L'ignorance et les préjugés ont presque partout défiguré cette doctrine dont les principes fondamentaux sont mêlés aux pratiques superstitieuses de tout temps exploitées pour étouffer la raison. Mais sous cet amas d'absurdités germaient les idées les plus sublimes, comme des semences précieuses cachées sous les broussailles, et n'attendant que la lumière vivifiante du soleil pour prendre leur essor. Notre génération, plus universellement éclairée, écarte les broussailles, mais un tel défrichement ne peut s'accomplir sans transition. Laissons donc aux bonnes semences le temps de se développer, et aux mauvaises herbes celui de disparaître. La doctrine druidique nous offre un curieux exemple de ce que nous venons de dire. Cette doctrine, dont nous ne connaissons guère que les pratiques extérieures, s'élevait, sous certains rapports, jusqu'aux plus sublimes vérités ; mais ces vérités étaient pour les seuls initiés : le vulgaire, terrifié par les sanglants sacrifices, cueillait avec un saint respect le gui sacré du chêne et ne voyait que la fantasmagorie. On en pourra juger par la citation suivante extraite d'un document d'autant plus précieux qu'il est peu connu, et qui jette un jour tout nouveau sur la véritable théologie de nos pères.
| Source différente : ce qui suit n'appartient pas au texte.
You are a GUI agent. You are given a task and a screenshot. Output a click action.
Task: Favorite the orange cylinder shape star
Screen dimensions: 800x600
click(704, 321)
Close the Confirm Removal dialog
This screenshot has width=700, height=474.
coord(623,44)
« Nous livrons aux réflexions de nos lecteurs un texte celtique publié depuis peu et dont l'apparition a causé une certaine émotion dans le monde savant. Il est impossible de savoir au juste quel en est l'auteur, ni même à quel siècle il remonte. Mais ce qui est incontestable, c'est qu'il appartient à la tradition des bardes du pays de Galles, et cette origine suffit pour lui conférer une valeur de premier ordre.

« On sait, en effet, que le pays de Galles forme encore de nos jours l'asile le plus fidèle de la nationalité gauloise, qui, chez nous, a éprouvé des modifications si profondes. A peine effleuré par la domination romaine, qui n'y tint que peu de temps et faiblement ; préservé de l'invasion des barbares par l'énergie de ses habitants et les difficultés de son territoire ; soumis plus tard par la dynastie normande, qui dut toutefois lui laisser un certain degré d'indépendance, le nom de Galles, Gallia, qu'il a toujours porté, est un trait distinctif par lequel il se rattache, sans discontinuité, à la période antique. La langue kymrique, parlée jadis dans toute la partie septentrionale de la Gaule, n'a jamais cessé non plus d'y être en usage, et bien des coutumes y sont également gauloises. De toutes les influences étrangères, celle du christianisme est la seule qui ait trouvé moyen d'y triompher pleinement ; mais ce n'a pas été sans de longues difficultés relativement à la suprématie de l'Eglise romaine, dont la réforme du seizième siècle n'a fait que déterminer la chute depuis longtemps préparée dans ces régions pleines d'un sentiment indéfectible d'indépendance.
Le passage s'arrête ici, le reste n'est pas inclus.